*** READING TEXT ***

In the past three years, Tullamore has received very little rainfall, but recent showers have given Mr Fitzgerald a reason for cautious optimism that the end of the prolonged drought could just be around the corner.

Farmers west of New South Wales have breathed a sigh of relief after a severe hail storm covered their winter crops on the afternoon of Sunday 19th but passed without causing any significant damage.

The heavy storm blanketing west of Dubbo near Albert, Peak Hill and Tullamore impacted several properties.

“It was just unbelievable. I’ve never seen anything like it,” Tullamore resident Belinda Mulcahy said.

“When you felt it was crumbly and very soft.

“Where it hit us it was a gravel hill, so there weren’t any crops in amongst the worst of it.”

According to Terry Fitzgerald a local farmer, the hail left paddocks looking “white as snow.” Farms at a property dubbed Weona and situated about 7 kilometres west of Tullamore were caught right in the path of the dangerous storm.

*** End of READING TEXT ***
*** EXTRACTED RECORDS ***

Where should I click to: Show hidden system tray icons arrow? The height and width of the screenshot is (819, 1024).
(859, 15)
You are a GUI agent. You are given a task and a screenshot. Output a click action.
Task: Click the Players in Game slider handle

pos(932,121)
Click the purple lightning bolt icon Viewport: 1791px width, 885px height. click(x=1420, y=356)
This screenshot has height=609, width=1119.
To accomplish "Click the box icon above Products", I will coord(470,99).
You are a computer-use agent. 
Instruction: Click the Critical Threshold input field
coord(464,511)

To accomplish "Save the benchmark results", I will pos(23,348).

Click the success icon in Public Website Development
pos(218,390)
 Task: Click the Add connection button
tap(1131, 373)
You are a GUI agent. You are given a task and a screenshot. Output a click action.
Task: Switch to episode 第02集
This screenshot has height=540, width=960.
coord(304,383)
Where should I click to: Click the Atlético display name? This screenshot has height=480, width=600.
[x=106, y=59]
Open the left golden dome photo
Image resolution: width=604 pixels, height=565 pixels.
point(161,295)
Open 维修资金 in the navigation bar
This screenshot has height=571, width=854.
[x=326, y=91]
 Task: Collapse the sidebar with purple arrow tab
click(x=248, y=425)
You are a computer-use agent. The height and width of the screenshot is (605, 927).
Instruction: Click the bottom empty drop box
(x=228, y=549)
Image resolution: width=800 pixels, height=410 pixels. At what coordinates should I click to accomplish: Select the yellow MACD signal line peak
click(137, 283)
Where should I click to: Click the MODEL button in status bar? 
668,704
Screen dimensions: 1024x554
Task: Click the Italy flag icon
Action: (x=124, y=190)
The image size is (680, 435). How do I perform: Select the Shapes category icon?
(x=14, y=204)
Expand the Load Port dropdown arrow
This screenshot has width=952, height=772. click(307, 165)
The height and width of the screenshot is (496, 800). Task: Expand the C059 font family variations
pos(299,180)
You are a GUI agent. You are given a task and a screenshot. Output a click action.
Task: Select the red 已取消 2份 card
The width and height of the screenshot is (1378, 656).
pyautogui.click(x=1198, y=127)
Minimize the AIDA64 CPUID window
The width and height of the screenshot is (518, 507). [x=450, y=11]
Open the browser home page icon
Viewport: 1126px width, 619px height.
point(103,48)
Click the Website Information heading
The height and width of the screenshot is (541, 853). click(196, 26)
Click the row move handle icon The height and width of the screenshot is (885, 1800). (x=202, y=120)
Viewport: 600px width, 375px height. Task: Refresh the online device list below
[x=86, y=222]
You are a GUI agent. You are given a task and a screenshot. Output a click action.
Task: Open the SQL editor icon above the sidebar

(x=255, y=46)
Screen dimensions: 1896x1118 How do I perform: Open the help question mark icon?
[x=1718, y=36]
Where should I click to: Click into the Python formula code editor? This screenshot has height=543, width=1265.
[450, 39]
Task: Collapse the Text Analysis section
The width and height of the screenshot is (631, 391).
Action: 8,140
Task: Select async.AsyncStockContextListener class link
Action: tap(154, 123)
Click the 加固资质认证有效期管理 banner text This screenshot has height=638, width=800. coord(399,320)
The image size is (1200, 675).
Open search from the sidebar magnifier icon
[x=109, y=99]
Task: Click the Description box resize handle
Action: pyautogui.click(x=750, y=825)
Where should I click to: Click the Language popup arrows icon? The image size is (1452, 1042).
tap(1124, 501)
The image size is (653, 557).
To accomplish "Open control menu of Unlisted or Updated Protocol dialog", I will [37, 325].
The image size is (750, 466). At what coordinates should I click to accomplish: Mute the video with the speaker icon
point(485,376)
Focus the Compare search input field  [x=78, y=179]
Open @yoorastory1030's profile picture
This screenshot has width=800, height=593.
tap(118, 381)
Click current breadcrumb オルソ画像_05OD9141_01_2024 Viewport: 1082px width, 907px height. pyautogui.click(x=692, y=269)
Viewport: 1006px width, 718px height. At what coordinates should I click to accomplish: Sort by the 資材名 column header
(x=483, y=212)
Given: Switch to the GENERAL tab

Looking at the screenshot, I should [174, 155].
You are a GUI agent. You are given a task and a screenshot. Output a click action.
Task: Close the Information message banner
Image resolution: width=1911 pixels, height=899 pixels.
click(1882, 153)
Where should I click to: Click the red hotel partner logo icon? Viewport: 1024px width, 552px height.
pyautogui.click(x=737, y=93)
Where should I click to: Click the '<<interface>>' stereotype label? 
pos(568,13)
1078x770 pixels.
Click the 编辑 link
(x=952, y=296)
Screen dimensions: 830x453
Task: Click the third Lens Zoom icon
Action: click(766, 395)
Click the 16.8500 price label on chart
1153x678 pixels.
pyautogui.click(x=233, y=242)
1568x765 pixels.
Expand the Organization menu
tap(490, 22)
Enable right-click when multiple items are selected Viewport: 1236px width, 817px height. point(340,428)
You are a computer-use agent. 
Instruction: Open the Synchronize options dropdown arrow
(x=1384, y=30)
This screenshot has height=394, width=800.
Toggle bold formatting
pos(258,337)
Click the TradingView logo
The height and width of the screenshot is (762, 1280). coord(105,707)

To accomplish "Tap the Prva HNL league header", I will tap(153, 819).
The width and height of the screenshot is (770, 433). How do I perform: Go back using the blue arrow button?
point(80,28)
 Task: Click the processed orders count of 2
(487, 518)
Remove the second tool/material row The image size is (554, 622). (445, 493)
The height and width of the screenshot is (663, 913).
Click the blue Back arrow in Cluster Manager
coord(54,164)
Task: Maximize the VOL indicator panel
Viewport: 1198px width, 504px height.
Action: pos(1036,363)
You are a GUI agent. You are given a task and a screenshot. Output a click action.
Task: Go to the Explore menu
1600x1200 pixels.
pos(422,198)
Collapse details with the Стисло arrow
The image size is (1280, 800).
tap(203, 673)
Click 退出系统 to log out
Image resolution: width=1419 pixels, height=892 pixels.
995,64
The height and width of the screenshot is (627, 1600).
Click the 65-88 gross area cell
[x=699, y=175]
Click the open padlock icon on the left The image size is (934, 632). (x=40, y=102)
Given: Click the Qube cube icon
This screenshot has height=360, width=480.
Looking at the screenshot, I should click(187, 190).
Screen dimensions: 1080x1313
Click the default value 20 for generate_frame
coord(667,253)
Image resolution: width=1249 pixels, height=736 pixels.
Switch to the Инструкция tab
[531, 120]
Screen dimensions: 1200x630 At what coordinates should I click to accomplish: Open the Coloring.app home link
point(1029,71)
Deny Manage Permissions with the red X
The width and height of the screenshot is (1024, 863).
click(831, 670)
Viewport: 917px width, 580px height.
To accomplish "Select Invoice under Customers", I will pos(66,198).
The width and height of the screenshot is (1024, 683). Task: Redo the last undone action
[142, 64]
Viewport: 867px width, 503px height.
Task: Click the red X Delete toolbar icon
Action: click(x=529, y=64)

*** End of EXTRACTED RECORDS ***

▸ STUDY QUESTIONS
A. List every place name that appears in the hail storm article.
B. In the hail storm article, how far west of Tullamore is the property called Weona?
C. Please resume the hail storm article after its final sentence.

▸ ANSWERS TO THE EXERCISE
A. Tullamore, New South Wales, Dubbo, Albert, Peak Hill, Weona

B. About 7 kilometres.

C.
“When it first started hailing we were very nervous, but it fell softly for about 45 minutes straight,” Mr Fitzgerald stated.

“It was as white as snow and covered the paddocks in a layer about 10 centimetres thick in parts.”

Valuable Crops Protected

In the past three years, Tullamore has received very little rainfall, but recent showers have given Mr Fitzgerald a reason for cautious optimism that the end of the prolonged drought could just be around the corner.

He was grateful that his oats and wheat crops—the best he has had since 2016, escaped hail damage by a whisker.

“Our crops are looking really good after being so dry for so long,” he said.

“We’ve had such nice rain recently so we are feeling really lucky indeed as the hail could have flattened everything.”

From Dust Storms To Hail Storms

Besides the hail, according to the Bureau of Meteorology the region received showers of about 19 millimetres over the weekend.

One of the residents Lynne Edwards said she was amazed at the sudden turnaround of the season.

“Everything was dry and barren, our dams were empty. Now they’re absolutely chock-a-block full,” Ms Edwards noted.

The weekend’s extreme weather was a sure call for celebration.

“It was the first time our grandchildren had come out since December because of coronavirus,” she said.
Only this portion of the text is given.